I really think that these policies could lead to the downfall of traditional news outlets. I have absolutely no desire to pay money for information that should be easily available. Hell, if you are going to charge I can't see a $3 fee! A couple hundred words are worth $3 in storage? No way. Perhaps if I asked them to mail me the copy of the article then $3 would be reasonable.

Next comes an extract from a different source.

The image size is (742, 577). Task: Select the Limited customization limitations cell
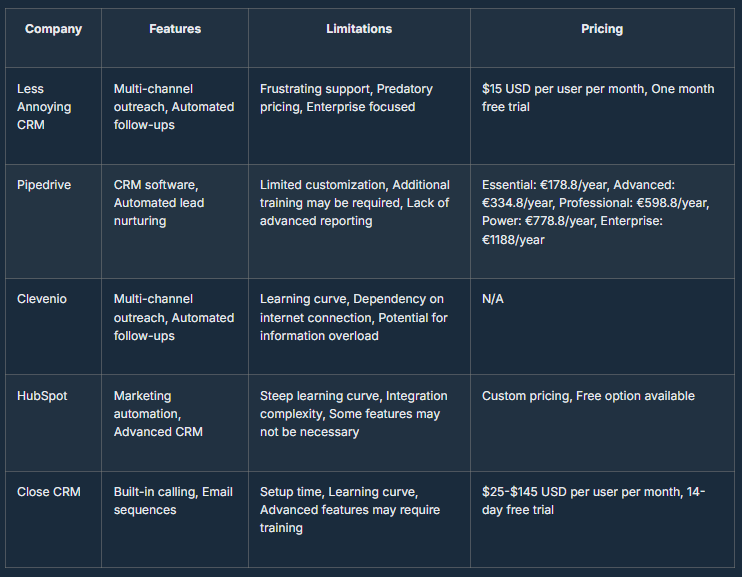point(355,203)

"There isn't a compelling business argument today that would suggest that giving away our content is a good idea," Nisenholtz said. Even though the Lexis-Nexis deal is an all-you-can-eat model -- not based on usage -- the Times can ill afford to undermine its relationship with such an important customer. It simply can't charge Lexis-Nexis tens of millions of dollars while giving away the same content free over the Web.
The argument that makes sense is that people aren't going to be willing to pay you $3 for a computer copy of an article that is only a couple hundred words. Make the fee something reasonable or watch as you begin to waste a lot of money paying the third party archive to host your data and no one retrives it. Perhaps a rival newspaper would open their database up and people would start going to them instead. We can always hope.
What a bunch of bastards. Great paper though.
Buy the President
While the NYT may fare dismally in search rankings, I suspect their online influence is still strong. Many of the top hits on a given subject may not link to nyt.com but i'll wager that a number of them are blogs that reference Times material. Just a thought.
harmonious design
I think this touches upon a much larger problem.
Traditionally, libraries were the ultimate source of information. They were organised and well indexed - to help one find what they are looking for.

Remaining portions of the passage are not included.